Anyway, I have Red Hat 7 running. It installed right to the SSD with no problems. The device is there, I can partition it using fdisk, everything works great. I updated the system and the kernel to the latest version, and everything worked fine.

I also made sure it's in a PCIe3.0 slot and it's running at 4x. No worries there.

Then I start benchmarking it. I wanted to "condition" the drive as I've read that's important in order to receive Intel's performance metrics, so I did, writing a lot of data to a couple partitions over and over. I noticed that when I copied a directory tree with about 275Gb of data, it was copying at a rate of about 150Mb/s even after I had conditioned the drive. I turned to iozone to do some tests. I ultimately wound up doing the same exact benchmark on my Samsung that I did on my Intel.

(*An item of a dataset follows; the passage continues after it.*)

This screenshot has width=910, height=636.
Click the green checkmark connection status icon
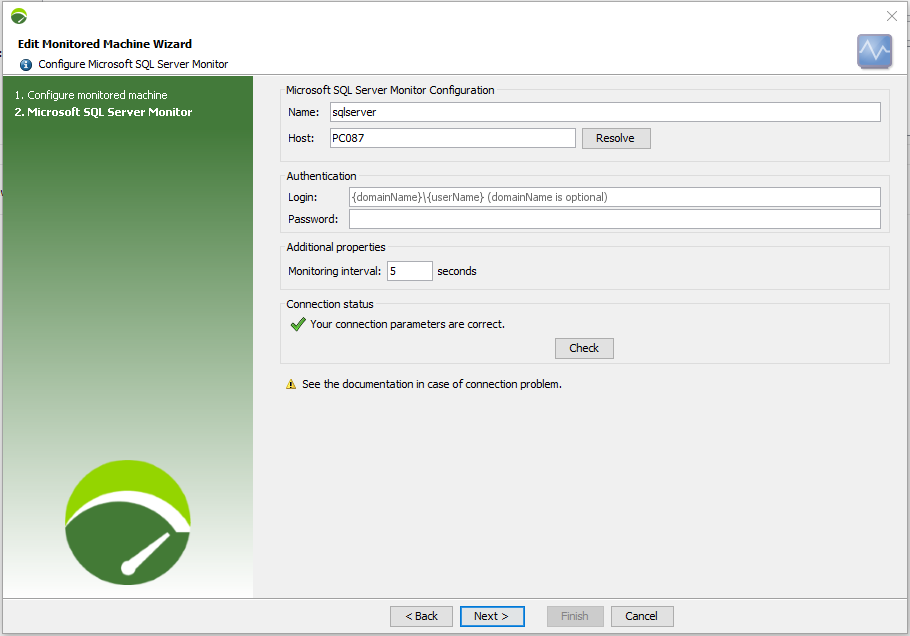point(297,324)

What I found on my system was very surprising. For file sizes in the 256k-2M band, the Samsung seriously outperforms the Intel on all I/O tests. The most striking result was random write.. which for a 1MB file averaged across all record lengths at 386MB/s for Intel and 738MB/s for the Samsung. the Intel does better up until s 32MB file, at which point they basically converge on all IO tests.

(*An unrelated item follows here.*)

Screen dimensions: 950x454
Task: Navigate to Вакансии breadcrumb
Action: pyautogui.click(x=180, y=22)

So what am I doing wrong? Did I miss something with the kernel, like I was supposed to load a certain driver or something? Should I attempt to switch the cards, so that my VGA card is in slot 2 and Intel in 1? My BIOS is all updated to the latest version, no prob there. I've got a few more days to get this working or I'm returning the drive. At twice the price of the Samsung, it needs to outperform it.

2 REPLIES 2

ASouz7
Valued Contributor

msporade,

The best performance possible is achieved when the correct combination of hardware and software is present on the PC. The hardware you have looks more than capable to run the max speed for this drive, but sometimes the software gets in the way. It could be that the software is the cause because of the results you have mentioned. Here is a link with some recommendations from and ASUS* about NVMe drives. http://pcdiy.asus.com/2015/04/asus-z97-x99-motherboards-intel-750-series-nvme-ssds-all-you-need-to-k... ASUS Z97 & X99 Motherboards & Intel 750 series NVMe SSDs – All You Need To Know | ASUS PC DiY | If you want it done ri…

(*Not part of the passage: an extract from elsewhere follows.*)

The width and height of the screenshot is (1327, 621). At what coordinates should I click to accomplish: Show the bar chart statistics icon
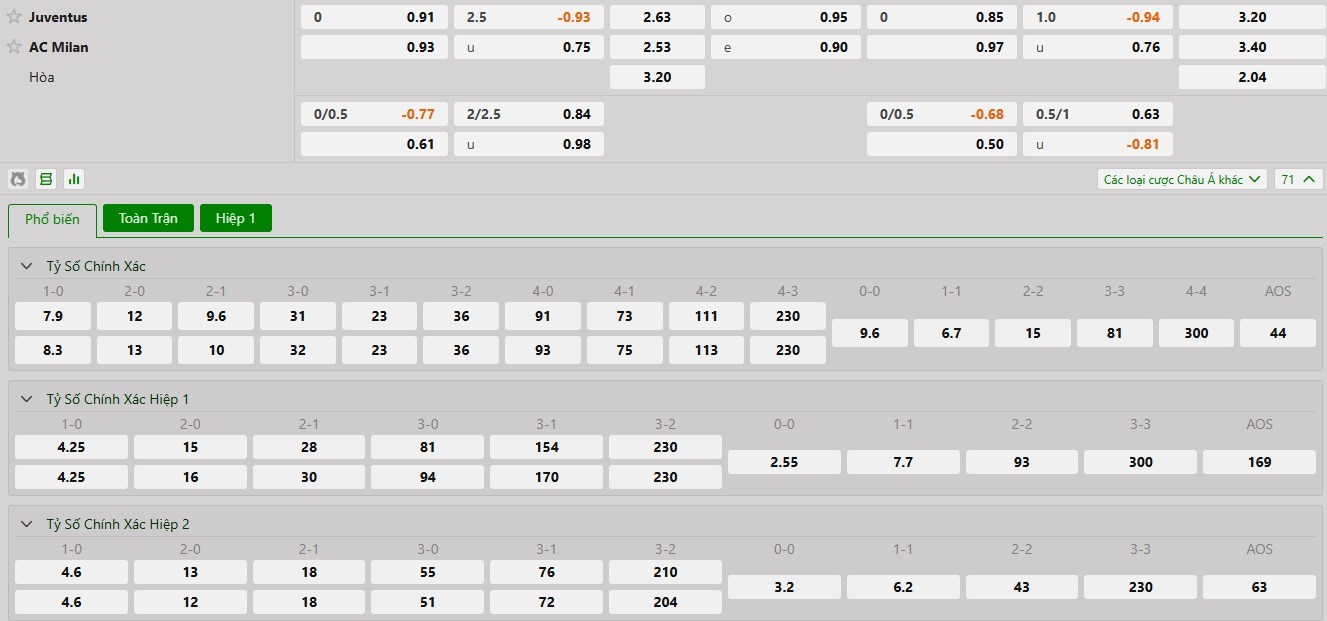tap(74, 179)

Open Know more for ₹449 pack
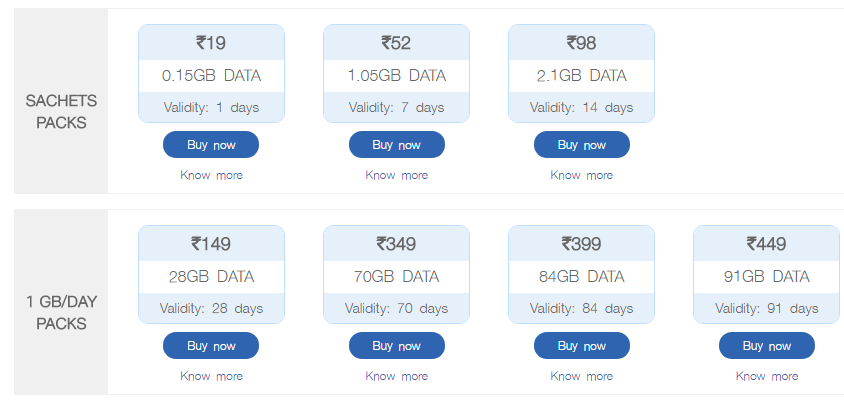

It is important to mention that An NVMe* drive running on an OS that is not correctly optimized for the NVMe* protocol is most likely going to perform below what is expected. Even below a previous standard like AHCI over SATA. It is exactly the same if the driver is not the Intel provided driver, the performance may be reduced. Please consider that the type of test is key to obtain proper results. We don't have a guide to evaluate performance in Linux*, however, you can use the document as reference in order to see what the recommended settings for each test are: http://download.intel.com/support/ssdc/hpssd/ssd-750/sb/intel_ssd_750_series_evaluation_guide_332075... Intel® Solid-State Drive 750 Series - Evaluation Guide

We understand, you are running RH7. Nevertheless here is a link to our NVMe* drivers: https://downloadcenter.intel.com/download/23929/Intel-Solid-State-Drive-Data-Center-Family-for-NVMe-... Download Intel® Solid-State Drive Data Center Family for NVMe Drivers This contains a driver for the drive and for the NVMe* controller that comes embedded on the drive.

JGass1
New Contributor

Thank you. I did consult that first document prior to buying it.

Intel does not provide NVMe drivers for Linux. The drivers are contained within the kernel.

What isn't optimized for NVMe? Is it the kernel? Is it Red Hat? Certainly you have enterprise customers running some form of the 3.x kernel using your NVMe drives? If I were to walk into my CIOs office today, I'd need to tell her that Intel NVMe doesn't work very well with Linux. That's difficult for me to believe given everything I've seen with this technology.

Let me ask this: How can I verify 100% functionality of the drive? Is there some software you have for Linux that can inspect things and just verify? Or, can I safely assume that it is working perfectly because I can use it and boot from it?